„Dass die Besen fliegen können, das ist bei uns nicht, das ist natürlich blöd“, meint der neunjährige Liam. Aber sonst – alles fast wie bei Harry Potter. Die Kinder der Klasse 3b der Auen-Grundschule in Schweinfurt spielen Quidditch, die Besen-Reitsportart aus der magischen Welt des wohl berühmtesten Zauberlehrlings von allen. Weil das ziemlich ungewöhnlich ist, ist sogar ein Fernsehteam der ZDF-Kindernachrichten „Logo“ vorbeigekommen. Insofern trifft die Wikipedia-Beschreibung nicht ganz zu, wenn dort von einer „fiktiven Sportart“ die Rede ist. Die Besen, Ring-Tore und verschiedenen Bälle sind sehr real, auch wenn sich die Kinder die Besenstiele zwischen die Beine klemmen anstatt auf ihnen durch die Luft zu jagen.
Ziel des Spiels ist, einen Ball – Quaffle genannt – durch einen der drei Ringe der gegnerischen Mannschaft zu werfen und so Punkte zu erzielen. Die Kamerafrau des ZDF sitzt auf dem Hallenboden und filmt, als sie ein Ball mitten am Kopf trifft. Ist aber nix passiert, das Geschoss ist aus Schaumstoff. Sieben Kinder sind in einer Mannschaft, jedes hat eine ganz bestimmte Rolle im Team. Manche sind Angreifer, andere Verteidiger, die die „Jäger“ mit andersfarbigen Bällen abwerfen und so zum Rückzug zwingen. Und dann gibt es da noch den Schnatz.
Fang den Schnatz!
Student Christian Riel hängt hinten eine neongelbe Socke mit einem Tennisball drin aus der Hose. Als er nach 18 Minuten auf Spielfeld rennt, schlägt das Tennisball-Schwänzchen wild hin und her. Riel ist der Schnatz, quasi der Superjoker. Wer Riel die Socke aus der Hose reißt, bekommt 30 Extrapunkte und das Spiel ist vorbei. Liam und ein Klassenkamerad aus dem anderen Team jagen ihm hinterher, immer die Besen zwischen den Beinen, drängen ihn in die Ecke der Sporthalle, immer wieder entwischt er ganz knapp.

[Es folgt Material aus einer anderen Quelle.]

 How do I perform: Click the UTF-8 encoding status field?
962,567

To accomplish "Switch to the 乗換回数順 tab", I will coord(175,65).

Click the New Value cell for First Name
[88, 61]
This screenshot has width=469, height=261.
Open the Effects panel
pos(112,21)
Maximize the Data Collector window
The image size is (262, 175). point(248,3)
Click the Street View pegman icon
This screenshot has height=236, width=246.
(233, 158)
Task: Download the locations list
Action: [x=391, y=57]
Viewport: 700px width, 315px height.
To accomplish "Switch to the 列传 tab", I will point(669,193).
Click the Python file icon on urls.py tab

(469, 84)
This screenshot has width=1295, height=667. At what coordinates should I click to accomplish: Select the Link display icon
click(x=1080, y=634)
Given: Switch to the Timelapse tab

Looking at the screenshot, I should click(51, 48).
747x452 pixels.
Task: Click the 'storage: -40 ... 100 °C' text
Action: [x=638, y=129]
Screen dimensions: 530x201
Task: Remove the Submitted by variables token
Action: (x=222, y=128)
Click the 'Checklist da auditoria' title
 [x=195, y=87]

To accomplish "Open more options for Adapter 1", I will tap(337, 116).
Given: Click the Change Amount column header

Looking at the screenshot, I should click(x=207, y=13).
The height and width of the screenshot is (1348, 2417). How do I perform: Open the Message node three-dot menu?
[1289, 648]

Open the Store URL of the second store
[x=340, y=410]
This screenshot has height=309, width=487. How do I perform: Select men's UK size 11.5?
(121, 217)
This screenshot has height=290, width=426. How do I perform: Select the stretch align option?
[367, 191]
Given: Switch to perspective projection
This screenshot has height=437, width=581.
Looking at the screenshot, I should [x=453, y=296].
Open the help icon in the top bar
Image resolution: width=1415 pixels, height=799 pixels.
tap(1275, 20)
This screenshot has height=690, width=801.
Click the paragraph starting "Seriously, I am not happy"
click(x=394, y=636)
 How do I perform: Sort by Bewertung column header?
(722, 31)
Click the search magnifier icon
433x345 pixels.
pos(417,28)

Riel war es auch, der das Quidditch in die 3b gebracht hat. „Wir lesen jeden Morgen Harry Potter im Morgenkreis, bald gibt es sogar eine Harry-Potter-Leserallye“, erzählt Lehrerin Daniela Behr. Vom Quidditch waren die Kinder gleich fasziniert, hatten immer viele Fragen dazu. Behr erinnerte sich an Lehramtsstudent Riel, der mal in der Klasse gewesen war – und in Würzburg eine Erwachsenen-Quidditchmannschaft gegründet hat, die „Broombreakers“ (dt. Besenbrecher). Für die hat er auch professionelles Equipment besorgt: Original Quidditch-Besen, importiert aus Florida.
Bei den Erwachsenen wird getreten und geschlagen
Bei den Erwachsenen geht es übrigens ruppiger zu, der Schnatz darf sich mit Tritten, Schlägen oder Kneifen gegen den Raub der Tennisball-Socke wehren, das lässt Riel in der 3b lieber. Von den Besen hat er auch die Borsten abgemacht, mit denen kratzten sich die Kinder. Die Ringtore sind übrigens Hulahoop-Reifen, die auf Mikrofonständer geklemmt sind.
Für die Drittklässler ist es natürlich ein besonderer Triumph, den erwachsenen Schnatz zu fangen. „Alle wollen immer der Schnatzfänger sein, weil das ist halt richtig cool so voll zu rennen“, meint Liam. Der Sendetermin für den Logo-Beitrag (19.50 Uhr, KiKa) stand beim Dreh am Donnerstag übrigens noch nicht fest.